L’hôpital Al-Najjar, le plus grand de Rafah, a été évacué au début de l’opération israélienne, tandis que l’Aide médicale aux Palestiniens (MAP) a déclaré que le plus petit hôpital koweïtien avait été fermé « après qu’une attaque de char israélien à l’extérieur de l’hôpital a tué deux membres du personnel médical » lundi.

Légende, Le ministère de la Santé de Gaza, dirigé par le Hamas, a déclaré mercredi que les patients avaient du mal à atteindre l’hôpital émirati à peine fonctionnel de Rafah.

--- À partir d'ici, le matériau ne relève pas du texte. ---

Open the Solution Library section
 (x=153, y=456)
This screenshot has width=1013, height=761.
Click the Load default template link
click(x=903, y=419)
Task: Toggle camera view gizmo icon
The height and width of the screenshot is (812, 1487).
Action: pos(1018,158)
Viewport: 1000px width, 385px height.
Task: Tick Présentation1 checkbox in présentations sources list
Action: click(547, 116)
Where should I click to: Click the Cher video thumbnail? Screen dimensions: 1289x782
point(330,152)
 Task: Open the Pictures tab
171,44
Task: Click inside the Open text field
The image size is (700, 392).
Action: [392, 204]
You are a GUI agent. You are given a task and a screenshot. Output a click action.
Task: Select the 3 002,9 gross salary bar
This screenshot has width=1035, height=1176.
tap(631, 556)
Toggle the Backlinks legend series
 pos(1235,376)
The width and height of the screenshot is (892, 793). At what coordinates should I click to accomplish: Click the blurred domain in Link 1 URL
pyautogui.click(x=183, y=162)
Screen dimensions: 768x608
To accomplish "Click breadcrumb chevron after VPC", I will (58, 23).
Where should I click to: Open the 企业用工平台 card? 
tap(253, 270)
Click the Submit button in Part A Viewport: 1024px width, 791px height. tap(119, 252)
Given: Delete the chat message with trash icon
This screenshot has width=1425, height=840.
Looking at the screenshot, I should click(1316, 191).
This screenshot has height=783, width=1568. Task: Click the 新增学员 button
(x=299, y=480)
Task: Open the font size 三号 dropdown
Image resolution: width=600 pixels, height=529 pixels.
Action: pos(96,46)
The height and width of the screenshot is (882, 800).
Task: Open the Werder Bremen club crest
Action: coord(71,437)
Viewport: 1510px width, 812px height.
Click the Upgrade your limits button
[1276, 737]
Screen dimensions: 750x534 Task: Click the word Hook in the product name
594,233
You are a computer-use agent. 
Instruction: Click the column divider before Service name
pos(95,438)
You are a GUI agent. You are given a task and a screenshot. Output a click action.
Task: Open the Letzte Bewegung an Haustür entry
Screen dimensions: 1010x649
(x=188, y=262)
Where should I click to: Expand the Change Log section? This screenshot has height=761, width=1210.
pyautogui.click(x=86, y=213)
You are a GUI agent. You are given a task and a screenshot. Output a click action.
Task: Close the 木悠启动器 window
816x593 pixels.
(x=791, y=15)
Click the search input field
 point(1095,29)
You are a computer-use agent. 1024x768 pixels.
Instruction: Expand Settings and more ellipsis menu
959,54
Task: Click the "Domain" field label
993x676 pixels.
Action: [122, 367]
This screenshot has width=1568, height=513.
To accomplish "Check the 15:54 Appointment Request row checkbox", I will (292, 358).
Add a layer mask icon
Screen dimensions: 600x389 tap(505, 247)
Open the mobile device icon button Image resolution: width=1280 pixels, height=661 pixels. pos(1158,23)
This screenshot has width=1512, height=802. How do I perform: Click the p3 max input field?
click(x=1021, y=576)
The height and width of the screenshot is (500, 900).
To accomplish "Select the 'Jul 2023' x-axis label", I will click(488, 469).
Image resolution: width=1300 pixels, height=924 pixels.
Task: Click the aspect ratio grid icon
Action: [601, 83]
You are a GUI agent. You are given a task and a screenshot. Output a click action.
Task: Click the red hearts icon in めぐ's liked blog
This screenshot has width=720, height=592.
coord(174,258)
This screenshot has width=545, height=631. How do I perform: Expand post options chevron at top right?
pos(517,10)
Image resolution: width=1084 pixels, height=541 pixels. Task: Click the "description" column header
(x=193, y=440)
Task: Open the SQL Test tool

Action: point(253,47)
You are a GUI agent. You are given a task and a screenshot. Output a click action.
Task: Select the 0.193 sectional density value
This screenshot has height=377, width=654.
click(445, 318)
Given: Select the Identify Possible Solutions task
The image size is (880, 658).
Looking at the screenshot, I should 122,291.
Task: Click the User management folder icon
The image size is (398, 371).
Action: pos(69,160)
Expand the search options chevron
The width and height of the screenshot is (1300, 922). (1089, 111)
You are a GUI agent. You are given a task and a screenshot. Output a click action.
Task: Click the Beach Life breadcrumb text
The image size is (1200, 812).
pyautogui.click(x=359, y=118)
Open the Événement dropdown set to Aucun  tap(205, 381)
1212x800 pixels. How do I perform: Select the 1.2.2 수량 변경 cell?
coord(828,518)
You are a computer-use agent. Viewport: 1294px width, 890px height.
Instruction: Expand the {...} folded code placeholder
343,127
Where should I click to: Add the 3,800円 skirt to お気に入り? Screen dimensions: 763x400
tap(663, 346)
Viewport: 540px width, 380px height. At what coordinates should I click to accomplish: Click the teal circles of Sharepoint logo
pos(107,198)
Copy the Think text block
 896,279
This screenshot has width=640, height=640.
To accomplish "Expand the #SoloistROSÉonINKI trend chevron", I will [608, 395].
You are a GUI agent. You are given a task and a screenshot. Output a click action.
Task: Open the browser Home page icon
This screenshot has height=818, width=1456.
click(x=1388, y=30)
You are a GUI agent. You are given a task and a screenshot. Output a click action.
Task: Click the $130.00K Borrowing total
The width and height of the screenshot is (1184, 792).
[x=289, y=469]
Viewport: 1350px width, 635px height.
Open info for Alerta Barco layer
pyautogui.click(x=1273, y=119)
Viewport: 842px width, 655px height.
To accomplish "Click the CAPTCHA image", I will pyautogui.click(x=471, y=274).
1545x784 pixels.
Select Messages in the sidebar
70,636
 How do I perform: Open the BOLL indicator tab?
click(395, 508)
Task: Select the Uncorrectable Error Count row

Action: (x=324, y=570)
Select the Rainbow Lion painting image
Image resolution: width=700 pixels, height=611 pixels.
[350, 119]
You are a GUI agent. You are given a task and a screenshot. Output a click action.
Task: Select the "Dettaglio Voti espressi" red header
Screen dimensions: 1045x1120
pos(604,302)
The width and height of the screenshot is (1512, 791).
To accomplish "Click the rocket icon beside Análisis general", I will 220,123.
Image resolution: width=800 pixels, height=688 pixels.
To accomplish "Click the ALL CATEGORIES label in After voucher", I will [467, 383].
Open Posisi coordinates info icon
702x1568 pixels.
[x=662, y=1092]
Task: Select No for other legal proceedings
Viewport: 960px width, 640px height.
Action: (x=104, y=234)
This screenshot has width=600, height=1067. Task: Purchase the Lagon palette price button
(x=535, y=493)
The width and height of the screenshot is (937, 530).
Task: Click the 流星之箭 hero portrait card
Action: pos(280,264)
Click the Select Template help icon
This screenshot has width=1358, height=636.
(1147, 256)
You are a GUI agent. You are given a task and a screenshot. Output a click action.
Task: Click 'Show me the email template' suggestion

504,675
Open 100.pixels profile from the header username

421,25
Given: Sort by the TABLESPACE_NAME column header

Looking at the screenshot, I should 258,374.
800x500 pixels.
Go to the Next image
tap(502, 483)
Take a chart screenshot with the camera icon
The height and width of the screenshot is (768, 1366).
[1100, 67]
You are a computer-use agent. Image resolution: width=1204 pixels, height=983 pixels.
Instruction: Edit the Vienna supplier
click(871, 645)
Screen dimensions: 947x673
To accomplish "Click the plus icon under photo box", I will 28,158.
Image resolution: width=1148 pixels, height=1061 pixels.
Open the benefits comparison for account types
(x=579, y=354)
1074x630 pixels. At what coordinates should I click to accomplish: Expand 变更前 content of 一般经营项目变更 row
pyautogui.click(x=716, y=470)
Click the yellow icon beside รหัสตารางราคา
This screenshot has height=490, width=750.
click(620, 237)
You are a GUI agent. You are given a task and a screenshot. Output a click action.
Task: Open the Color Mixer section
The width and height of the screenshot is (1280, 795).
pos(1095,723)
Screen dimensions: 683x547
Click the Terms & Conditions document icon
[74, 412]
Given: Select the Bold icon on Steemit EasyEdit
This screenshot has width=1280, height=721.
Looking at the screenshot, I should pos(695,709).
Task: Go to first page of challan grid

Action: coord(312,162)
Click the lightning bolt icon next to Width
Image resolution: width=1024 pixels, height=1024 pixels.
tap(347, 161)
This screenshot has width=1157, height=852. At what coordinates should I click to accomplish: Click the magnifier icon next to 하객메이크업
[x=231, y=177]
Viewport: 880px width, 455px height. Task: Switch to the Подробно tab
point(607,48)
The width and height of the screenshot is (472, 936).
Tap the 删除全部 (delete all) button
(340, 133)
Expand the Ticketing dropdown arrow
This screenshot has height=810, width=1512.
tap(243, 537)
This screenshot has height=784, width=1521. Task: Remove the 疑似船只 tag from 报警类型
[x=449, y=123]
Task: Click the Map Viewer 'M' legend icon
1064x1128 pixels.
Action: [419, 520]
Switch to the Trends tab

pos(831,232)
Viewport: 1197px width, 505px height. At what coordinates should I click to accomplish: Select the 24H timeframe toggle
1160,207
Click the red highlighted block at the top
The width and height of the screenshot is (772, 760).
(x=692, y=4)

Par ailleurs, la porte-parole de l’OMS, le Dr Margaret Harris, a déclaré que les victimes d’une frappe aérienne israélienne et les incendies qui en ont résulté dans un camp de personnes déplacées à Tal al-Sultan dimanche avaient « complètement submergé » les hôpitaux de campagne du sud de Gaza.

Le ministère de la Santé a déclaré qu’au moins 45 personnes avaient été tuées dans cet incident. Des centaines d’autres ont été soignés pour de graves brûlures, fractures et blessures causées par des éclats d’obus.

Le porte-parole de Tsahal, le contre-amiral Hagari, a déclaré mardi que des avions avaient ciblé deux hauts responsables du Hamas à l’intérieur d’une structure éloignée de toute tente, en utilisant « deux munitions avec de petites ogives ».

« Nos munitions à elles seules n’auraient pas pu déclencher un incendie de cette ampleur », a-t-il déclaré, ajoutant que l’armée étudiait la possibilité que les armes stockées par le Hamas à proximité aient pu provoquer une explosion secondaire.

Mardi, les Palestiniens ont accusé Israël d’avoir bombardé des tentes à al-Mawasi, où ils avaient conseillé aux civils de Rafah de se mettre en sécurité. Mais l’armée israélienne a déclaré qu’elle « n’avait pas frappé la zone humanitaire d’al-Mawasi ».

Un homme déplacé de Zeitoun, dans le nord de Gaza, qui a demandé à rester anonyme, a déclaré au programme Gaza Today de la BBC arabe que 18 membres de sa famille figuraient parmi les 21 tués.

« J’étais en compagnie d’un de mes proches, que j’ai quitté un moment et qui suis allé faire mes prières », a-t-il déclaré en tentant d’identifier les corps. « Quand je suis revenu, j’ai découvert qu’il était martyrisé. »

« Je ne sais pas pourquoi tout cela nous arrive ? Nous sommes des êtres humains de chair et de sang… Dix-huit personnes innocentes ont perdu la vie en quelques secondes.

La semaine dernière, la Cour internationale de Justice (CIJ) a ordonné à Israël de « mettre immédiatement fin à son offensive militaire et à toute autre action dans le gouvernorat de Rafah, qui pourrait infliger au groupe palestinien de Gaza des conditions de vie susceptibles d’entraîner sa destruction physique dans en tout ou en partie ».